Education Endowment Foundation:EEF blog: The role of the SENDCO in developing teaching practice

EEF blog: The role of the SENDCO in developing teaching practice

EEF’s Gary Aubin explains how to embed high-quality teaching strategies in daily practice to benefit pupils with SEND.
Author
Gary Aubin
Gary Aubin
Content Specialist for SEND

EEF Specialist Gary Aubin explains how to embed high-quality teaching strategies in daily practice to benefit pupils with SEND. 

Blog •3 minutes •

SENDCOs have a specialised knowledge of the steps practitioners can take to support pupils with additional needs. They know the areas where their school excels in this regard, as well as what the evidence suggests in terms of making purposeful improvements. But how can SENDCOs take their own knowledge and ensure it meaningfully impacts teachers’ practice in classrooms?

More so than ever, teachers are juggling numerous competing priorities – some old and some brought on by the pandemic. As a result, exploring evidence relating to supporting students with SEND might understandably fall down their lengthy to-do lists.

Fortunately, the best available research indicates that gains can be made for pupils with SEND without an overhaul of existing practice. In fact, it suggests that familiar teaching approaches – illustrated in the EEF’s new 5‑a-day’ resource – can benefit these pupils, and their peers:

  • Explicit instruction
  • Cognitive and metacognitive strategies
  • Scaffolding
  • Flexible grouping
  • Technology
Five a day plate
Special Educational Needs in Mainstream Schools

These strategies may already be familiar to mainstream teachers, however, emphasising the potential impact that these approaches can have for pupils with SEND may prove a valuable step in changing practice.

As all SENDCOs know, developing teacher practice around SEND is about more than just raising awareness of a teaching approach. Teachers may need support to develop or change what they do in the classroom.

Behaviour change and the COM‑B model


It is useful for SENDCOs to carefully consider what changes they would like to support teachers and TAs to make. The COM‑B’ model can be used as a framework to consider how a SENDCO can support behaviour change in their school:

COM B model
The ‘COM-B’ model - Adapted from Michie et all, 2011

This model (adapted from Michie et al, 2011) can help SENDCOs to consider what it is that prevents teachers from adopting new behaviours – i.e. the teaching practices – that support students with SEND to thrive. By reflecting on capability, motivation and opportunity, SENDCOs can ensure that evidence-informed changes to practice can be successfully embedded in classrooms.

Capability


Do staff have a strong understanding of what good, evidence-informed teaching looks like for students with SEND, so that they can then implement it?

This reflection tool can support teachers to consider their own practice in terms of the 5‑a-day’ strategies.
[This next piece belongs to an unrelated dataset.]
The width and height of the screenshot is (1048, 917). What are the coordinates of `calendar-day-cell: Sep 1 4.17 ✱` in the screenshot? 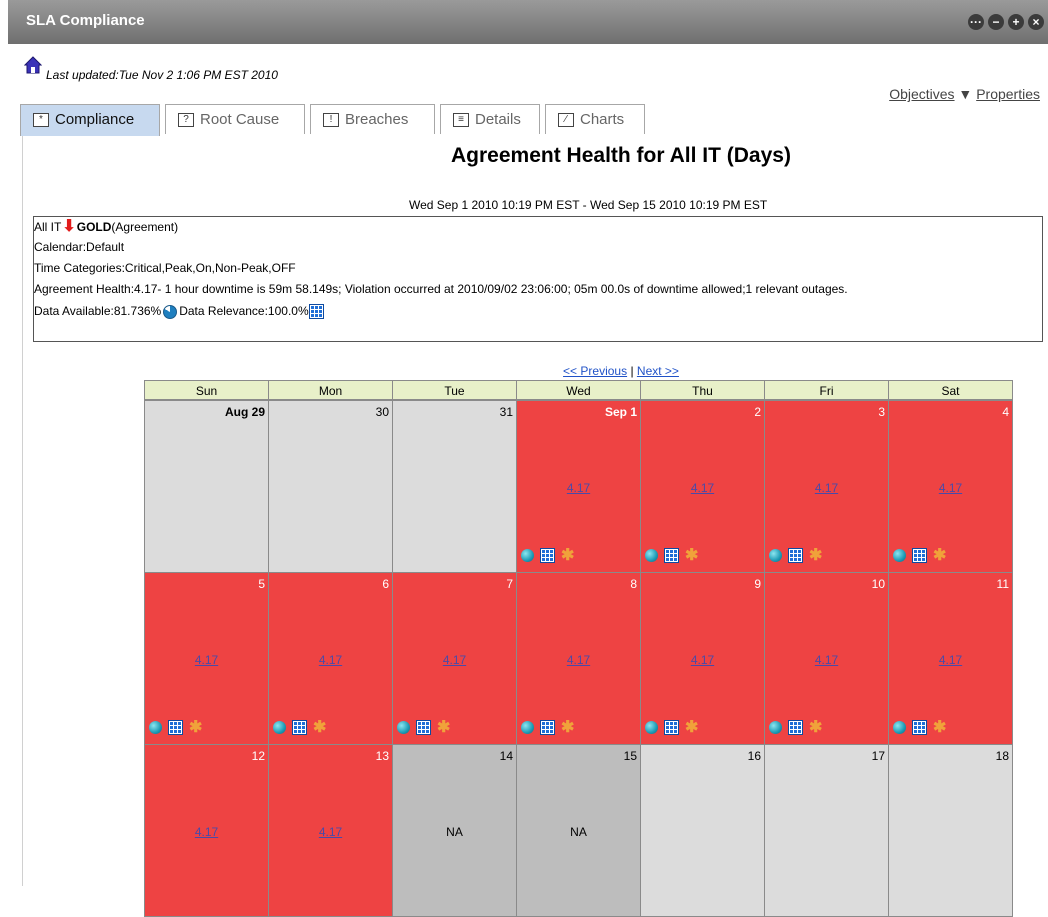 It's located at (578, 486).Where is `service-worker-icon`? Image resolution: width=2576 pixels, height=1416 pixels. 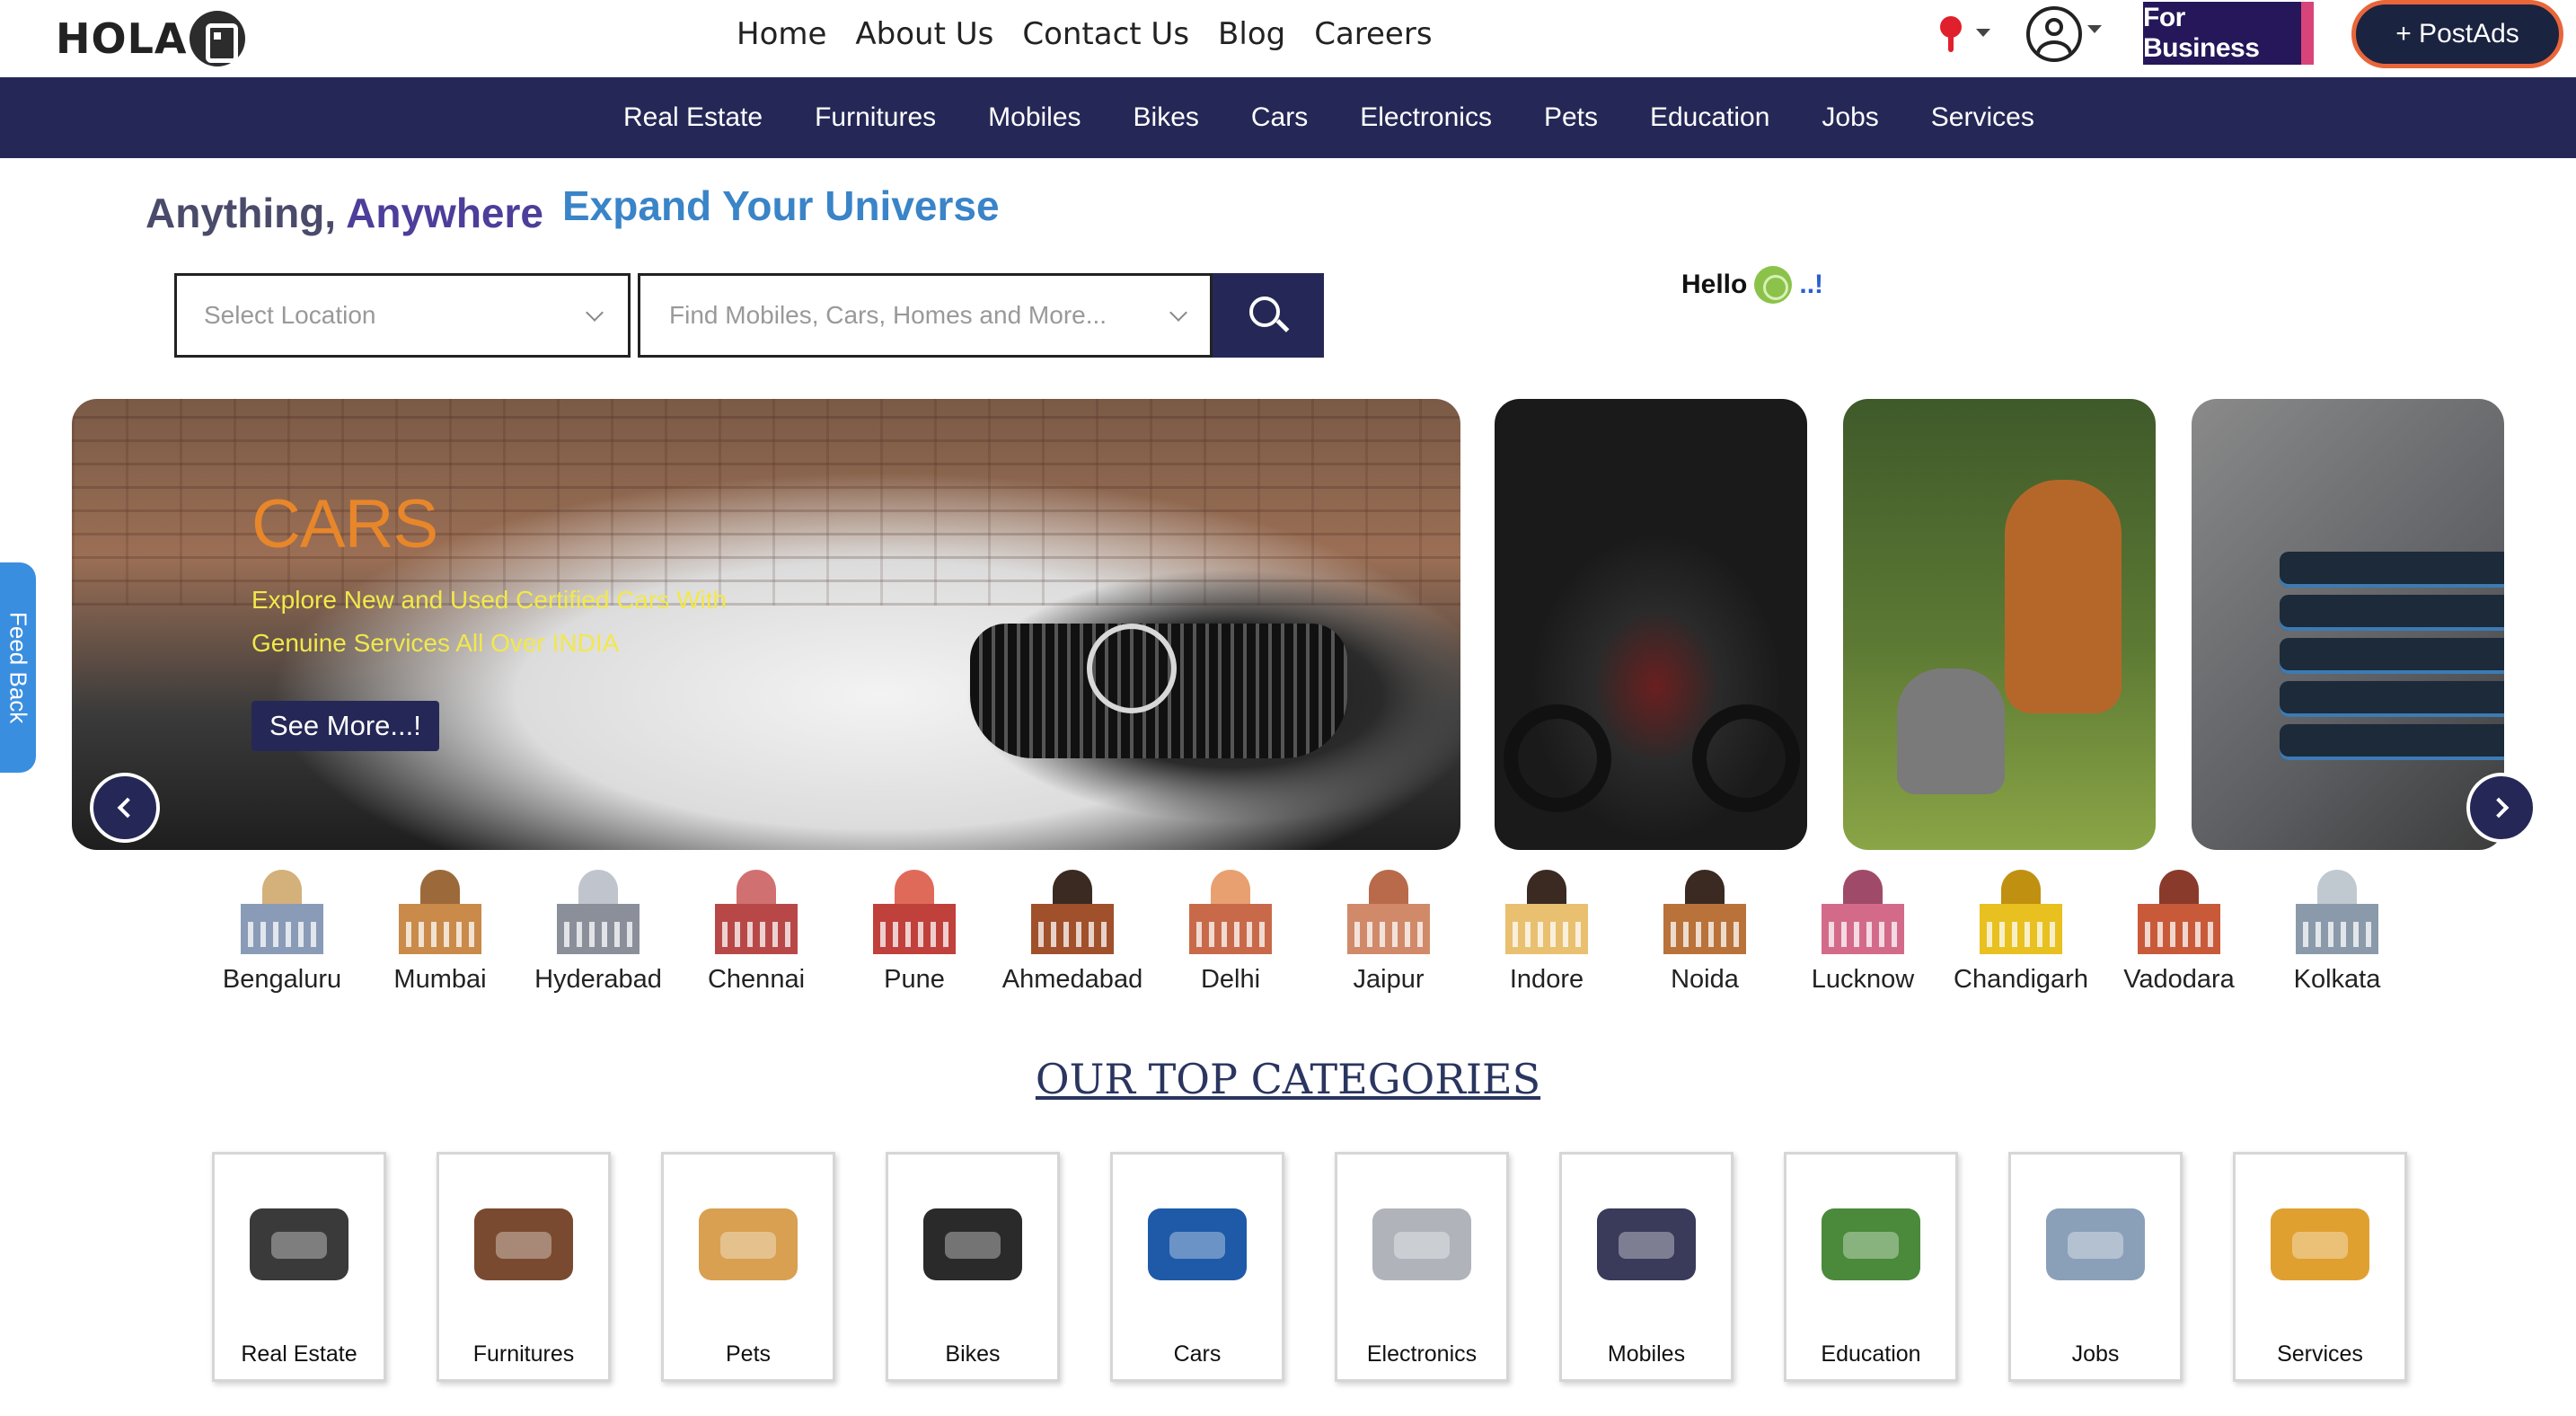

It can help them to establish the concrete habits that sit behind terms like explicit instruction’ and cognitive and metacognitive strategies’.

It may be that a SENDCO needs to work with colleagues who drive teacher development in their school in order for this to support behaviour change at the whole-school level. The EEF’s Effective Professional Development guidance report can support the design and implementation of successful CPD programmes to meet this aim.

Motivation


Are staff motivated to develop their teaching practice for students with SEND?

If not, SENDCOs may need to consider whether to speak to staff about:

  • The strength and credibility of the evidence around the 5‑a-day’. The EEF’s Special Educational Needs in Mainstream Schools guidance report and the Evidence Review that informed it can help with this.
  • Ways in which teachers can change their practice and implement the 5‑a-day, that won’t involve re-planning all their lessons.
  • The right of all parents to select a mainstream education for their children. 

Opportunity

Are there wider factors that might prohibit teachers from putting in place some of these strategies? A SENDCO might need to consider, for example:

  • Do these approaches complement or contradict wider messages being given to staff around effective teaching?
  • Have Teaching Assistants received training about the 5‑a-day’ and the implications for how they carry out their role in class?
  • Does their school have the resource (student laptops, visualisers) to make using technology a realistic approach for teachers?

Developing the 5‑a-day’ approach won’t replace the need for staff to know their learners as individuals. It won’t lessen the need for the pupil in Year 8 with a visual impairment to have an increased font size or for the autistic child in Year 2 to have a visual timetable. It will, however, give teachers a number of evidence-informed approaches that support all learners to access classroom learning.

By considering what might be preventing teachers from implementing new approaches in their classrooms –through the lens of capability, motivation or opportunity – SENDCOs can ensure that lessons from the evidence become embedded in teaching practice for the benefit of pupils with additional needs.